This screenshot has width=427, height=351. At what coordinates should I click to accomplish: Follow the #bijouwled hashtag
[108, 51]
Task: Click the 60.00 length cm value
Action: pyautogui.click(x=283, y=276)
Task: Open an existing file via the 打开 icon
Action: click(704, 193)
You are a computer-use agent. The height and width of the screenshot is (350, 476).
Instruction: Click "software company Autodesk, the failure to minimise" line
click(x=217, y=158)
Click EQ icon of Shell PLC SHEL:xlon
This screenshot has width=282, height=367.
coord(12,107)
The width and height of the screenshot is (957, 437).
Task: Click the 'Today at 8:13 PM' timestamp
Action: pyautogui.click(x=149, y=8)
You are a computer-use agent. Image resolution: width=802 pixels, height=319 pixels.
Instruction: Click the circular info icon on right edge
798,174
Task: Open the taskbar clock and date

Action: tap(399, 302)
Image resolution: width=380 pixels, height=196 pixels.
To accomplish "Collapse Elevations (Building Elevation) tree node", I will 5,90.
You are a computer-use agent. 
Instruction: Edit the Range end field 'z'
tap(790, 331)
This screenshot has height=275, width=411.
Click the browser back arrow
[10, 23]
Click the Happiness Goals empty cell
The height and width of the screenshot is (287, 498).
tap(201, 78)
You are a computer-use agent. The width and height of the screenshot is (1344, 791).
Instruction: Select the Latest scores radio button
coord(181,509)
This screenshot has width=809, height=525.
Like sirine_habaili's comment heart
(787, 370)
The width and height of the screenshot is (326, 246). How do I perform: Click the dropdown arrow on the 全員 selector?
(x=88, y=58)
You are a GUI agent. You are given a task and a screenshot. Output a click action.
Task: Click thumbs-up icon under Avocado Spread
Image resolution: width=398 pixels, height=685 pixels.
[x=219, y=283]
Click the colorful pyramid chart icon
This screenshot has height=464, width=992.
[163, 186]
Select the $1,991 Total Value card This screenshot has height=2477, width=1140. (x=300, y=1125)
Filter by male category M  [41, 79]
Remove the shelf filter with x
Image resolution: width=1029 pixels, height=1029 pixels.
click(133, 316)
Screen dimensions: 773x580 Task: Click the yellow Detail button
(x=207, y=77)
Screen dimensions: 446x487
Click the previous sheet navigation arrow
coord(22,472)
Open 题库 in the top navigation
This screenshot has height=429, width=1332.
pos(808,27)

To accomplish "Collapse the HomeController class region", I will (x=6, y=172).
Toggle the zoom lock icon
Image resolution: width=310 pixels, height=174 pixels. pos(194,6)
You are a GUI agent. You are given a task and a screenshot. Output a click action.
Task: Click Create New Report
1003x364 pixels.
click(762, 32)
=-=-=
* _What is being asked_
Your task is to reproduce the entire listing exactly as it appears.

* _Your response_
This screenshot has width=427, height=351. At what coordinates should I click to accomplish: Follow the #bijouwled hashtag
[108, 51]
Task: Click the 60.00 length cm value
Action: pyautogui.click(x=283, y=276)
Task: Open an existing file via the 打开 icon
Action: click(704, 193)
You are a computer-use agent. The height and width of the screenshot is (350, 476).
Instruction: Click "software company Autodesk, the failure to minimise" line
click(x=217, y=158)
Click EQ icon of Shell PLC SHEL:xlon
This screenshot has width=282, height=367.
coord(12,107)
The width and height of the screenshot is (957, 437).
Task: Click the 'Today at 8:13 PM' timestamp
Action: pyautogui.click(x=149, y=8)
You are a computer-use agent. Image resolution: width=802 pixels, height=319 pixels.
Instruction: Click the circular info icon on right edge
798,174
Task: Open the taskbar clock and date

Action: tap(399, 302)
Image resolution: width=380 pixels, height=196 pixels.
To accomplish "Collapse Elevations (Building Elevation) tree node", I will 5,90.
You are a computer-use agent. 
Instruction: Edit the Range end field 'z'
tap(790, 331)
This screenshot has height=275, width=411.
Click the browser back arrow
[10, 23]
Click the Happiness Goals empty cell
The height and width of the screenshot is (287, 498).
tap(201, 78)
You are a computer-use agent. The width and height of the screenshot is (1344, 791).
Instruction: Select the Latest scores radio button
coord(181,509)
This screenshot has width=809, height=525.
Like sirine_habaili's comment heart
(787, 370)
The width and height of the screenshot is (326, 246). How do I perform: Click the dropdown arrow on the 全員 selector?
(x=88, y=58)
You are a GUI agent. You are given a task and a screenshot. Output a click action.
Task: Click thumbs-up icon under Avocado Spread
Image resolution: width=398 pixels, height=685 pixels.
[x=219, y=283]
Click the colorful pyramid chart icon
This screenshot has height=464, width=992.
[163, 186]
Select the $1,991 Total Value card This screenshot has height=2477, width=1140. (x=300, y=1125)
Filter by male category M  [41, 79]
Remove the shelf filter with x
Image resolution: width=1029 pixels, height=1029 pixels.
click(133, 316)
Screen dimensions: 773x580 Task: Click the yellow Detail button
(x=207, y=77)
Screen dimensions: 446x487
Click the previous sheet navigation arrow
coord(22,472)
Open 题库 in the top navigation
This screenshot has height=429, width=1332.
pos(808,27)

To accomplish "Collapse the HomeController class region", I will (x=6, y=172).
Toggle the zoom lock icon
Image resolution: width=310 pixels, height=174 pixels. pos(194,6)
You are a GUI agent. You are given a task and a screenshot. Output a click action.
Task: Click Create New Report
1003x364 pixels.
click(762, 32)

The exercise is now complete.